------ DATA RECORDS

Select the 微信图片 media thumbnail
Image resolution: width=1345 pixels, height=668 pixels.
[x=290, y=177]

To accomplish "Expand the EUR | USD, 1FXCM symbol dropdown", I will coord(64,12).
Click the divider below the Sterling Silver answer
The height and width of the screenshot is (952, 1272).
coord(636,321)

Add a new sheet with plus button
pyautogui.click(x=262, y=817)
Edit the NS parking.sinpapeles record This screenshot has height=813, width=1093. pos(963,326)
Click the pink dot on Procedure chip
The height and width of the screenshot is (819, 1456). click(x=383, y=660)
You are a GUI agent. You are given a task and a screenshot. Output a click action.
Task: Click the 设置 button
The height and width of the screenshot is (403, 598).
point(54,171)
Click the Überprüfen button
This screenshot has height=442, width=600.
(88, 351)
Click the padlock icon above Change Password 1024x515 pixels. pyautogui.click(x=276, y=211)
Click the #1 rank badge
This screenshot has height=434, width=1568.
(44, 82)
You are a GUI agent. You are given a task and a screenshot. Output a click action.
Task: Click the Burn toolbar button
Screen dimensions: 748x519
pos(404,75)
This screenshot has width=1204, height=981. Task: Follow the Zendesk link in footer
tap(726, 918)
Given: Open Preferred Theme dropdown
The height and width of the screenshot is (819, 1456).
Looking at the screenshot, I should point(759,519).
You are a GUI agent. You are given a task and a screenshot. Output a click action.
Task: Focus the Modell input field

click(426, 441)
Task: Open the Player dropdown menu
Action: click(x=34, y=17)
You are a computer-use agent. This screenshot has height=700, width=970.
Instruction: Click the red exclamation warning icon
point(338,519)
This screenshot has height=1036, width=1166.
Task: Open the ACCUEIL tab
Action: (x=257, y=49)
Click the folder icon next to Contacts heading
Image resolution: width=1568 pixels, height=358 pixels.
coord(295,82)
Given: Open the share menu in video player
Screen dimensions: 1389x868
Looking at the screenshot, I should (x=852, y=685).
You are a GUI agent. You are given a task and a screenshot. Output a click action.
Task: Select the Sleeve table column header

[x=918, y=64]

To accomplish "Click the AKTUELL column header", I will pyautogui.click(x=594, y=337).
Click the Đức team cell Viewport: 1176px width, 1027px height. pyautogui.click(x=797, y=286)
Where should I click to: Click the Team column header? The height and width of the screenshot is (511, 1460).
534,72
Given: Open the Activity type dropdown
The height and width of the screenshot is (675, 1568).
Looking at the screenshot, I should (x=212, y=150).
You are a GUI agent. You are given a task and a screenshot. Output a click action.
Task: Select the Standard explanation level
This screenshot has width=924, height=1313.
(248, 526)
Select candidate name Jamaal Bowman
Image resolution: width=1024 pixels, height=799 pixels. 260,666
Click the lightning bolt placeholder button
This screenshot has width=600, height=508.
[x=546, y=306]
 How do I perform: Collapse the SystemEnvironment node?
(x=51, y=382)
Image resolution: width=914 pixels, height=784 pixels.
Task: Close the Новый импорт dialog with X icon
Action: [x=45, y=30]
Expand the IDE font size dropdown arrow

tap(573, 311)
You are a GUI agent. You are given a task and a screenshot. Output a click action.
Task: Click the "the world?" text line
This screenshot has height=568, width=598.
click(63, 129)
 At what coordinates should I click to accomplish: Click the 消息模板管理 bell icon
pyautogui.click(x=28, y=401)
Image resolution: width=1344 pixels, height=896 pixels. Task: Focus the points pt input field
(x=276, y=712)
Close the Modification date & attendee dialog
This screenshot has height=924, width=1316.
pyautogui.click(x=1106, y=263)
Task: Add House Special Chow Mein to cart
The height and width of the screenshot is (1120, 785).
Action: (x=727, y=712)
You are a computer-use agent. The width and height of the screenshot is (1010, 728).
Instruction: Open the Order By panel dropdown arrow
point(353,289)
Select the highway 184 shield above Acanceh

------------

### TO DO
Update the listing above by changing every "GUI agent" to "screen agent" and leave all other text as it is.

### RESULT
Select the 微信图片 media thumbnail
Image resolution: width=1345 pixels, height=668 pixels.
[x=290, y=177]

To accomplish "Expand the EUR | USD, 1FXCM symbol dropdown", I will coord(64,12).
Click the divider below the Sterling Silver answer
The height and width of the screenshot is (952, 1272).
coord(636,321)

Add a new sheet with plus button
pyautogui.click(x=262, y=817)
Edit the NS parking.sinpapeles record This screenshot has height=813, width=1093. pos(963,326)
Click the pink dot on Procedure chip
The height and width of the screenshot is (819, 1456). click(x=383, y=660)
You are a screen agent. You are given a task and a screenshot. Output a click action.
Task: Click the 设置 button
The height and width of the screenshot is (403, 598).
point(54,171)
Click the Überprüfen button
This screenshot has height=442, width=600.
(88, 351)
Click the padlock icon above Change Password 1024x515 pixels. pyautogui.click(x=276, y=211)
Click the #1 rank badge
This screenshot has height=434, width=1568.
(44, 82)
You are a screen agent. You are given a task and a screenshot. Output a click action.
Task: Click the Burn toolbar button
Screen dimensions: 748x519
pos(404,75)
This screenshot has width=1204, height=981. Task: Follow the Zendesk link in footer
tap(726, 918)
Given: Open Preferred Theme dropdown
The height and width of the screenshot is (819, 1456).
Looking at the screenshot, I should point(759,519).
You are a screen agent. You are given a task and a screenshot. Output a click action.
Task: Focus the Modell input field

click(426, 441)
Task: Open the Player dropdown menu
Action: click(x=34, y=17)
You are a computer-use agent. This screenshot has height=700, width=970.
Instruction: Click the red exclamation warning icon
point(338,519)
This screenshot has height=1036, width=1166.
Task: Open the ACCUEIL tab
Action: (x=257, y=49)
Click the folder icon next to Contacts heading
Image resolution: width=1568 pixels, height=358 pixels.
coord(295,82)
Given: Open the share menu in video player
Screen dimensions: 1389x868
Looking at the screenshot, I should (x=852, y=685).
You are a screen agent. You are given a task and a screenshot. Output a click action.
Task: Select the Sleeve table column header

[x=918, y=64]

To accomplish "Click the AKTUELL column header", I will pyautogui.click(x=594, y=337).
Click the Đức team cell Viewport: 1176px width, 1027px height. pyautogui.click(x=797, y=286)
Where should I click to: Click the Team column header? The height and width of the screenshot is (511, 1460).
534,72
Given: Open the Activity type dropdown
The height and width of the screenshot is (675, 1568).
Looking at the screenshot, I should (x=212, y=150).
You are a screen agent. You are given a task and a screenshot. Output a click action.
Task: Select the Standard explanation level
This screenshot has width=924, height=1313.
(248, 526)
Select candidate name Jamaal Bowman
Image resolution: width=1024 pixels, height=799 pixels. 260,666
Click the lightning bolt placeholder button
This screenshot has width=600, height=508.
[x=546, y=306]
 How do I perform: Collapse the SystemEnvironment node?
(x=51, y=382)
Image resolution: width=914 pixels, height=784 pixels.
Task: Close the Новый импорт dialog with X icon
Action: [x=45, y=30]
Expand the IDE font size dropdown arrow

tap(573, 311)
You are a screen agent. You are given a task and a screenshot. Output a click action.
Task: Click the "the world?" text line
This screenshot has height=568, width=598.
click(63, 129)
 At what coordinates should I click to accomplish: Click the 消息模板管理 bell icon
pyautogui.click(x=28, y=401)
Image resolution: width=1344 pixels, height=896 pixels. Task: Focus the points pt input field
(x=276, y=712)
Close the Modification date & attendee dialog
This screenshot has height=924, width=1316.
pyautogui.click(x=1106, y=263)
Task: Add House Special Chow Mein to cart
The height and width of the screenshot is (1120, 785).
Action: (x=727, y=712)
You are a computer-use agent. The width and height of the screenshot is (1010, 728).
Instruction: Open the Order By panel dropdown arrow
point(353,289)
Select the highway 184 shield above Acanceh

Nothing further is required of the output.